SPARK Advisory Partners which is regulated in the United Kingdom by The Financial Conduct Authority is acting exclusively as financial adviser to Chisbridge and no one else in connection with the Offer. SPARK Advisory Partners will not be responsible to anyone other than Chisbridge for providing the protections afforded to its clients or for providing advice in relation to the Offer or any other matter referred to in this Announcement or otherwise.
The directors of Chisbridge accept responsibility for the information contained in this announcement. To the best of their knowledge and belief (having taken all reasonable care to ensure that such is the case), the information contained in this announcement for which they are responsible is in accordance with the facts and does not omit anything likely to affect the import of such information.
This announcement is for information purposes only and is not intended to, and does not, constitute or form part of any offer, invitation or the solicitation of an offer to purchase, otherwise acquire, subscribe for, sell or otherwise dispose of, any securities whether pursuant to this announcement or otherwise. The distribution of this announcement in jurisdictions outside the United Kingdom may be restricted by law and therefore persons into whose possession this announcement comes should inform themselves about, and observe such restrictions. Any failure to comply with the restrictions may constitute a violation of the securities law of any such jurisdiction.
Disclosure requirements of the Takeover Code
Under Rule 8.3(a) of the Code, any person who is interested in 1% or more of any class of relevant securities of an offeree company or of any securities exchange offeror (being any offeror other than an offeror in respect of which it has been announced that its offer is, or is likely to be, solely in cash) must make an Opening Position Disclosure following the commencement of the offer period and, if later, following the announcement in which any securities exchange offeror is first identified. An Opening Position Disclosure must contain details of the person's interests and short positions in, and rights to subscribe for, any relevant securities of each of (i) the offeree company and (ii) any securities exchange offeror(s). An Opening Position Disclosure by a person to whom Rule 8.3(a) applies must be made by no later than 3.30 pm (London time) on the 10th business day following the commencement of the offer period and, if appropriate, by no later than 3.30 pm (London time) on the 10th business day following the announcement in which any securities exchange offeror is first identified. Relevant persons who deal in the relevant securities of the offeree company or of a securities exchange offeror prior to the deadline for making an Opening Position Disclosure must instead make a Dealing Disclosure.
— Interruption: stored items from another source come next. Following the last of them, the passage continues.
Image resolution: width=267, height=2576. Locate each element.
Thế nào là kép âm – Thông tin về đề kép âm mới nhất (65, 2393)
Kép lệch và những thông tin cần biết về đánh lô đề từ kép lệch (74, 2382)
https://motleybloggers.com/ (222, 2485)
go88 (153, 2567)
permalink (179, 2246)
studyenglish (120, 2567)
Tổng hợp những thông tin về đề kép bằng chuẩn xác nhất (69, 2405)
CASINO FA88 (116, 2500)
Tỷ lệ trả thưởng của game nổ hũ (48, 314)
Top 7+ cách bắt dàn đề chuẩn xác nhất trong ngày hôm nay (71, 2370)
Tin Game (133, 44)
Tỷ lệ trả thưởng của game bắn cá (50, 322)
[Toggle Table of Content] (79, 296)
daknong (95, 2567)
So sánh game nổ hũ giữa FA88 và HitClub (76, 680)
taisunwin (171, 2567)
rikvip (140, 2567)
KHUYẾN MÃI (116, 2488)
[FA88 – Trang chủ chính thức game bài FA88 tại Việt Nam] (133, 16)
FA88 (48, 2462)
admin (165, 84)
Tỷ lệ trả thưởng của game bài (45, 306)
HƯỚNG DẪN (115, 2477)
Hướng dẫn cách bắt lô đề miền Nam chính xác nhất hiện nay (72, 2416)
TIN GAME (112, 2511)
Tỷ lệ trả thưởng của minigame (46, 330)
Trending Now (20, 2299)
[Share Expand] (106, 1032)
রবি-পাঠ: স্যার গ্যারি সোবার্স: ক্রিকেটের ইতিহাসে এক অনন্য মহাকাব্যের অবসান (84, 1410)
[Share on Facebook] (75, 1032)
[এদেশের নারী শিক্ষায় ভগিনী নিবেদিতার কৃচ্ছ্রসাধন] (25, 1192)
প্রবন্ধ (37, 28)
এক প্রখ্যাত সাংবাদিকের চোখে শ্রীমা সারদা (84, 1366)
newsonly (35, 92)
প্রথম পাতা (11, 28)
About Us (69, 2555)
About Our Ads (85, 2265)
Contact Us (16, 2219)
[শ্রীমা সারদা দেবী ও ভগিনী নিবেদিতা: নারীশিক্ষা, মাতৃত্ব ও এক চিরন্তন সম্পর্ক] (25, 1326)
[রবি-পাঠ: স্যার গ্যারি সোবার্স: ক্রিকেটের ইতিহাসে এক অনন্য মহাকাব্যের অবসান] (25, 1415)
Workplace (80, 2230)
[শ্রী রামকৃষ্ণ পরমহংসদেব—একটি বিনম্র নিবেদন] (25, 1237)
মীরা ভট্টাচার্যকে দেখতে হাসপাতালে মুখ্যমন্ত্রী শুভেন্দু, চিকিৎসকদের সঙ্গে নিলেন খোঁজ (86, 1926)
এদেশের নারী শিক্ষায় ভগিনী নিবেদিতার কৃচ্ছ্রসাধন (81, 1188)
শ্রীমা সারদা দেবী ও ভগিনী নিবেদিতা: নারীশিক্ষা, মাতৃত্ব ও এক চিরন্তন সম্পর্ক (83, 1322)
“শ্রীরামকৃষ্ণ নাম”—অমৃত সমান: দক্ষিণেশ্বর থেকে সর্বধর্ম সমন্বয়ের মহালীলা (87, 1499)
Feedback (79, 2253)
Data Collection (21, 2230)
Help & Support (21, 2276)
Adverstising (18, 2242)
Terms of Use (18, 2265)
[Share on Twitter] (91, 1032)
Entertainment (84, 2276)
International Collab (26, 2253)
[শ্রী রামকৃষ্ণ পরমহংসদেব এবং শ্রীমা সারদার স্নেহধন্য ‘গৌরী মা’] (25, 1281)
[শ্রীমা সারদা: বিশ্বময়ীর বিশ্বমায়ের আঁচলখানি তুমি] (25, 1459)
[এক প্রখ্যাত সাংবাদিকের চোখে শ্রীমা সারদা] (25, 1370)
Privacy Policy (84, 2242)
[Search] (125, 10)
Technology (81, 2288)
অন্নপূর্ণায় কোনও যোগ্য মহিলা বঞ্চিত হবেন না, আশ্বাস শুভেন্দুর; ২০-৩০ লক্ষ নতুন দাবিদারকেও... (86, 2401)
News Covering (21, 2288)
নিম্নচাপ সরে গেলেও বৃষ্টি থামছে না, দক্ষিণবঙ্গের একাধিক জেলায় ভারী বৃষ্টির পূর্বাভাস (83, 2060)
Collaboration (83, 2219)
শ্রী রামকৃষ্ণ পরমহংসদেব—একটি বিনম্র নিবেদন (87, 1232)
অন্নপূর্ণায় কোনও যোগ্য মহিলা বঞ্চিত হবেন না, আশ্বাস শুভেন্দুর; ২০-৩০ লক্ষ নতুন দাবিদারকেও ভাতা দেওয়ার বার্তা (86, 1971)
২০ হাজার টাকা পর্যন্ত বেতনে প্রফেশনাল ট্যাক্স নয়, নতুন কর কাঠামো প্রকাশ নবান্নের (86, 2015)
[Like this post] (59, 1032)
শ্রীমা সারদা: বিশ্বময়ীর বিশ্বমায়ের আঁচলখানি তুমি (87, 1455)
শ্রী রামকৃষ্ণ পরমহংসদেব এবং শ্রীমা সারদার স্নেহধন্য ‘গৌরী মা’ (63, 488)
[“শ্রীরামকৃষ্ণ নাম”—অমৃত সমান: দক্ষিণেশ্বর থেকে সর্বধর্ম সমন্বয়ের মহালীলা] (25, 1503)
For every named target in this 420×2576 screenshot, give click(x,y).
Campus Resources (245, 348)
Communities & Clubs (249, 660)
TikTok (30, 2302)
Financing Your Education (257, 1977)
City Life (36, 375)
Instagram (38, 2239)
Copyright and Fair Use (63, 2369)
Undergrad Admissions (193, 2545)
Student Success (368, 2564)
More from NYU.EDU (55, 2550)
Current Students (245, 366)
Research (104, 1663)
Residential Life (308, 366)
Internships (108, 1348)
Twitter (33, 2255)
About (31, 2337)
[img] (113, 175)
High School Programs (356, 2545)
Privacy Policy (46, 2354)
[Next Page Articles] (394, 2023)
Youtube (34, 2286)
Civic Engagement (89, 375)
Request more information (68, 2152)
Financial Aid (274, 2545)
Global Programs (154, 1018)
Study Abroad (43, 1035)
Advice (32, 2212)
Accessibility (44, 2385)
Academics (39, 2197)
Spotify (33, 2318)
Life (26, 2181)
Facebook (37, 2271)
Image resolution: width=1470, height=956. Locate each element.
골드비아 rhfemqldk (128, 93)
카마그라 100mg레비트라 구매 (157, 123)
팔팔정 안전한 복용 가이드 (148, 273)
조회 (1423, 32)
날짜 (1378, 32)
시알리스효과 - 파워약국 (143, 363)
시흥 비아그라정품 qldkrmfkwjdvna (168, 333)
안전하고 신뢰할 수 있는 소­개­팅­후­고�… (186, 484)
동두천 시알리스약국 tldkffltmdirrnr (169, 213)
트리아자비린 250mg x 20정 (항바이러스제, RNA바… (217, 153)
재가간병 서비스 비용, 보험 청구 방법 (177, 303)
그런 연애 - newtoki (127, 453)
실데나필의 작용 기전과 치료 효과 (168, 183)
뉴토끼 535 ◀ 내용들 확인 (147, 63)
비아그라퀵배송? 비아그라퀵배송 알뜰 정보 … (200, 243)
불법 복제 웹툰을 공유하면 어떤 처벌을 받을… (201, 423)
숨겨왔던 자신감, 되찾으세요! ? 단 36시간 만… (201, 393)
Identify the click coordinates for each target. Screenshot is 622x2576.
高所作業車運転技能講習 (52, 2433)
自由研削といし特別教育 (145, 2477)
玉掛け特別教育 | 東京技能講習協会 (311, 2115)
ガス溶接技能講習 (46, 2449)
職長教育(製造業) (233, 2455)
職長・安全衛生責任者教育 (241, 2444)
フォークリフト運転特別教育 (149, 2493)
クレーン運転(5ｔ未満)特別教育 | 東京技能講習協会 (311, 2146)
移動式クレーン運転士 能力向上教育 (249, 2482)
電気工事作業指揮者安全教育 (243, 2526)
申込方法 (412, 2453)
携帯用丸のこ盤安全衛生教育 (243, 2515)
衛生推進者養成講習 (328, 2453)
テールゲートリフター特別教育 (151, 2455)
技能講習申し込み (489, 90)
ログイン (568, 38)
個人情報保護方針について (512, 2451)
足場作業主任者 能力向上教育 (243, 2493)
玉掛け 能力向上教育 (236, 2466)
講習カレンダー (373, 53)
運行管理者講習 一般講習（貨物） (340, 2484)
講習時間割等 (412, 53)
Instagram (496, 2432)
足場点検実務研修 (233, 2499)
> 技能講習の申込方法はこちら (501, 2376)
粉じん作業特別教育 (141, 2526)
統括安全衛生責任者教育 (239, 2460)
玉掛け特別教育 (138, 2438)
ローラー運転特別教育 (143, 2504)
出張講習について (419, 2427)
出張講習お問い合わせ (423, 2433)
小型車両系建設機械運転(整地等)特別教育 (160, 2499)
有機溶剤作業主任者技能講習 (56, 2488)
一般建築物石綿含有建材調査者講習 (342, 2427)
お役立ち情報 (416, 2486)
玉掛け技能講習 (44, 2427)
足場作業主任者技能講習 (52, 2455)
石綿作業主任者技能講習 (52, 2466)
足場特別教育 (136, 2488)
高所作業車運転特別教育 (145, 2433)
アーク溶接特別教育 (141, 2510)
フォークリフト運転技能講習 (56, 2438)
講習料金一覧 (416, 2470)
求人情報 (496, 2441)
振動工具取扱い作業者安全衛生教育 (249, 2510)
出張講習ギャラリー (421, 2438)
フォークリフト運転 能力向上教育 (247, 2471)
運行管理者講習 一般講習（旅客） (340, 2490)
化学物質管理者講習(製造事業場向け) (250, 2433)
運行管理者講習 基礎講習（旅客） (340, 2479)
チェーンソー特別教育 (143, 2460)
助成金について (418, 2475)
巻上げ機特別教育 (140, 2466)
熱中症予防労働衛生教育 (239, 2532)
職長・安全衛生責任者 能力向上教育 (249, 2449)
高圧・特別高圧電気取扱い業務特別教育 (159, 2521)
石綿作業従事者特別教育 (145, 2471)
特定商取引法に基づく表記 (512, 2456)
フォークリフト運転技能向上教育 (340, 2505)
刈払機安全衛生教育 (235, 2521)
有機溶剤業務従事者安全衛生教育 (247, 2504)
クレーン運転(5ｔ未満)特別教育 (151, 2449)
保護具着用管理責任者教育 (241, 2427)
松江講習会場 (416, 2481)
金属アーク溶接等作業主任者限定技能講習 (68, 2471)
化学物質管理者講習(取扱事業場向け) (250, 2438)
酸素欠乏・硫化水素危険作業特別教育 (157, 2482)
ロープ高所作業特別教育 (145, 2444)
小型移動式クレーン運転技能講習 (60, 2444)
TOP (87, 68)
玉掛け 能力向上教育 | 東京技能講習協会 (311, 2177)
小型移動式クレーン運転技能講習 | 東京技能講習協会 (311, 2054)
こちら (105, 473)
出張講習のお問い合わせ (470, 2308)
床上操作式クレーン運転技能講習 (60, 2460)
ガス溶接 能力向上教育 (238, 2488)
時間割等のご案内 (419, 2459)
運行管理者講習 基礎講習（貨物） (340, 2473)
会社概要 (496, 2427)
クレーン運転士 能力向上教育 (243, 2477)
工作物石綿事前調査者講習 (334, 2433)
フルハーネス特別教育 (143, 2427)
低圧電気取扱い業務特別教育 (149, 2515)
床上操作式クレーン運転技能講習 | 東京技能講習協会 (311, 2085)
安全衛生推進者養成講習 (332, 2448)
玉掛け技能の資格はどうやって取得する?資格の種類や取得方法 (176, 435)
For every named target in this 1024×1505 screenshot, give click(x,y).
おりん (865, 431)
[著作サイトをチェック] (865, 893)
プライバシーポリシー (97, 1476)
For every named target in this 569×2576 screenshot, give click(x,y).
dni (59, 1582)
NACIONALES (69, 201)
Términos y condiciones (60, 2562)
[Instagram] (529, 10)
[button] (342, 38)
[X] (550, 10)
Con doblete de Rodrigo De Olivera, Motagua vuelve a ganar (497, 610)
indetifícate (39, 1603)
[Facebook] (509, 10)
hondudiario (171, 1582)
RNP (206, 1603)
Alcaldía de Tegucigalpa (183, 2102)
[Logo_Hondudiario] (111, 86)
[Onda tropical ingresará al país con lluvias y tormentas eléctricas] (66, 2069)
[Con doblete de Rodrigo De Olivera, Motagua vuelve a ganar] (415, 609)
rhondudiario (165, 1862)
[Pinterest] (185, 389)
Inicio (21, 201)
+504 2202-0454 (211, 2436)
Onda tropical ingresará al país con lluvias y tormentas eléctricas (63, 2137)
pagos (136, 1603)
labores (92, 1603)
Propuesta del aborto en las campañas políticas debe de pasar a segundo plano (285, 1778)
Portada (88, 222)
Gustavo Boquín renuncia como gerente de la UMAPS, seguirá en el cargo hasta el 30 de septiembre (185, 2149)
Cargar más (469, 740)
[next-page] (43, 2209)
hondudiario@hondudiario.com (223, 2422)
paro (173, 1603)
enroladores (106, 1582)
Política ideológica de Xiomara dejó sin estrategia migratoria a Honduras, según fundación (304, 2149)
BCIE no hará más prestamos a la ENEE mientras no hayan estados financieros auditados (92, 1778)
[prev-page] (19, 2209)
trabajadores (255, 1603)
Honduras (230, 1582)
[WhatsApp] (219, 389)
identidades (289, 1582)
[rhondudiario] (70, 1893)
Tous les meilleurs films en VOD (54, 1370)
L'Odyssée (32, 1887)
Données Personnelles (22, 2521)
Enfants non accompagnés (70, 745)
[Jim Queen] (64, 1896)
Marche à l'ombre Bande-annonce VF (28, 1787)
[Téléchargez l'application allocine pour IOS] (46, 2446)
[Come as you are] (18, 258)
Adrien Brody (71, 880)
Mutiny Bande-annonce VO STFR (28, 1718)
Under Rule 8.3(b) of the Code, any person who is, or becomes, interested in 1% or more of any class of relevant securities of the offeree company or of any securities exchange offeror must make a Dealing Disclosure if the person deals in any relevant securities of the offeree company or of any securities exchange offeror. A Dealing Disclosure must contain details of the dealing concerned and of the person's interests and short positions in, and rights to subscribe for, any relevant securities of each of (i) the offeree company and (ii) any securities exchange offeror(s), save to the extent that these details have previously been disclosed under Rule 8. A Dealing Disclosure by a person to whom Rule 8.3(b) applies must be made by no later than 3.30 pm (London time) on the business day following the date of the relevant dealing.
If two or more persons act together pursuant to an agreement or understanding, whether formal or informal, to acquire or control an interest in relevant securities of an offeree company or a securities exchange offeror, they will be deemed to be a single person for the purpose of Rule 8.3.
Opening Position Disclosures must also be made by the offeree company and by any offeror and Dealing Disclosures must also be made by the offeree company, by any offeror and by any persons acting in concert with any of them (see Rules 8.1, 8.2 and 8.4).
Details of the offeree and offeror companies in respect of whose relevant securities Opening Position Disclosures and Dealing Disclosures must be made can be found in the Disclosure Table on the Takeover Panel's website at www.thetakeoverpanel.org.uk, including details of the number of relevant securities in issue, when the offer period commenced and when any offeror was first identified. You should contact the Panel's Market Surveillance Unit on +44 (0)20 7638 0129 if you are in any doubt as to whether you are required to make an Opening Position Disclosure or a Dealing Disclosure.